Show HN: Peer Mentor Match – Automatic matching for peer mentorships - mobesa
https://assemblymade.com/peer-mentor-match
======
markovbling
This is great - just signed up!

Also cool to hear about Assembly.

Think the idea of automating peer-matching is great.

I'd love to see some split test data on the quality of questions.

I mean that would be the strength right? If you had people signing up for peer
matches then you can also see how they experienced them. So you run batch A of
"match questions" against one match, and batch B against another and just
split test until you find the set of matchmaking survery questions that work
best (which would be so cool to see data on since it says so much about how
people work).

Now of course that would be proprietary data and part of the value of this as
a company but I've been playing around with an idea and I'd like to hear what
you think...

Part of your problem is the so-called "chicken and egg" problem right? I mean
you only have the data to design a good matchmaking service once people have
used your matchmaking service.

Now it's important to keep in mind that you can't regard the questions that
your data tells you are the "best" because by definition every user has to
answer them and therefore they're public.

So given that the "best set of matchmaking questions" are public as part of
your service, and given that the best way for you to determine these questions
is if you have data on how matches turn out conditional on being shown a
number of possible questions... then what if you solved it by appealing to
human knowledge benefiting by obtaining the optimal set of questions.

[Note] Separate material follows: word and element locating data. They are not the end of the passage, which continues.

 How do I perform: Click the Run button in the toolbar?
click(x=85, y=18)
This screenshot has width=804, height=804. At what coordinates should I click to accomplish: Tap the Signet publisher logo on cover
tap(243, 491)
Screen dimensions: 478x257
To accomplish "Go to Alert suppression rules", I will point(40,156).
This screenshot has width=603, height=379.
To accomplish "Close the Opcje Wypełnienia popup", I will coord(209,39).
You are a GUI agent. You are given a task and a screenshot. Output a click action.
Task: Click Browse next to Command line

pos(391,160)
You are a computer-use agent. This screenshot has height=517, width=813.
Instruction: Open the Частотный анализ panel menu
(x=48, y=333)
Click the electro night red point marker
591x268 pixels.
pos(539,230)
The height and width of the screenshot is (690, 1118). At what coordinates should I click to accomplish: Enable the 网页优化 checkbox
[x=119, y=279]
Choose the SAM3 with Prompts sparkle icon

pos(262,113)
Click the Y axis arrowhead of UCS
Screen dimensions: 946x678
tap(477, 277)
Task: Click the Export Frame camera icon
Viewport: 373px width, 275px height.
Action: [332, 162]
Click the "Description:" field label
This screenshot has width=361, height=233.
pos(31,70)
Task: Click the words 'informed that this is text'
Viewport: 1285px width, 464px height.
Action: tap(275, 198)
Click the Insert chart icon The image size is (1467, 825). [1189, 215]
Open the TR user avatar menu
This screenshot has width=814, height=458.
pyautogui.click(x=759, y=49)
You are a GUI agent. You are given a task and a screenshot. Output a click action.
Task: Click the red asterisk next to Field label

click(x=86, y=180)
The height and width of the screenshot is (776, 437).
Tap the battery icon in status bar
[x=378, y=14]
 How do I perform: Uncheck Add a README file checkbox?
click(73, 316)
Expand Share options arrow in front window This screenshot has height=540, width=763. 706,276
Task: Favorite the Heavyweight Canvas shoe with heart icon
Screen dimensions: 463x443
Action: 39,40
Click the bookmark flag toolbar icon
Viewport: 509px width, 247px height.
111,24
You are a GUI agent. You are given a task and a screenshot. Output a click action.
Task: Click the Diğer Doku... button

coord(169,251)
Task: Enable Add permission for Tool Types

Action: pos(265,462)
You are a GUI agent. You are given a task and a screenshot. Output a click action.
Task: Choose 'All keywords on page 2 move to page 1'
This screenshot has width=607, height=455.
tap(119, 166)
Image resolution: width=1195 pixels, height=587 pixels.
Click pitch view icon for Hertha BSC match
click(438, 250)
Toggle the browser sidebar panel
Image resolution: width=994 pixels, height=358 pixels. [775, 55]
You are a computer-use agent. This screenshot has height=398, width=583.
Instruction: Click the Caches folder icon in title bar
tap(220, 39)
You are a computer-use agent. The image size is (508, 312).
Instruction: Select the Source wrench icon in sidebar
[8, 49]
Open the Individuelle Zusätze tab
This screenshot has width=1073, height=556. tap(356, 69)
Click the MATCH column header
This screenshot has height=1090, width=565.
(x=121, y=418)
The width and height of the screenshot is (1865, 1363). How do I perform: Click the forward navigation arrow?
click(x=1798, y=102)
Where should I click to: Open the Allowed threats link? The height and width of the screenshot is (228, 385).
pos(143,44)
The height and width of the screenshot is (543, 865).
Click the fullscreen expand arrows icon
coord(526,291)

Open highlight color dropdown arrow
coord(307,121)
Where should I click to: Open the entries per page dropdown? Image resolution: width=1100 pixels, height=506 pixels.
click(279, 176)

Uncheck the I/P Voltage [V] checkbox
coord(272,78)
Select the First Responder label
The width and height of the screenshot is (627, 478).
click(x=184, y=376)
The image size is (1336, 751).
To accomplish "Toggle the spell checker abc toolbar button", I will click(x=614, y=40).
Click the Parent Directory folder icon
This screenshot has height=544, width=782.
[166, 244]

Like maybe it's not significant or big enough on its own, but I'd definitely
be more likely to sign up for a matchmaking service if i was reminded that my
participation is helping the world learn what the optimal set of matchmaking
questions are.

You're doing this service for the world's knowledgebase ANYWAY so may as well
capitalize it.

A sort of "knowledge Kickstarter", if you will.

First time I've written that out - interested to hear thoughts? :)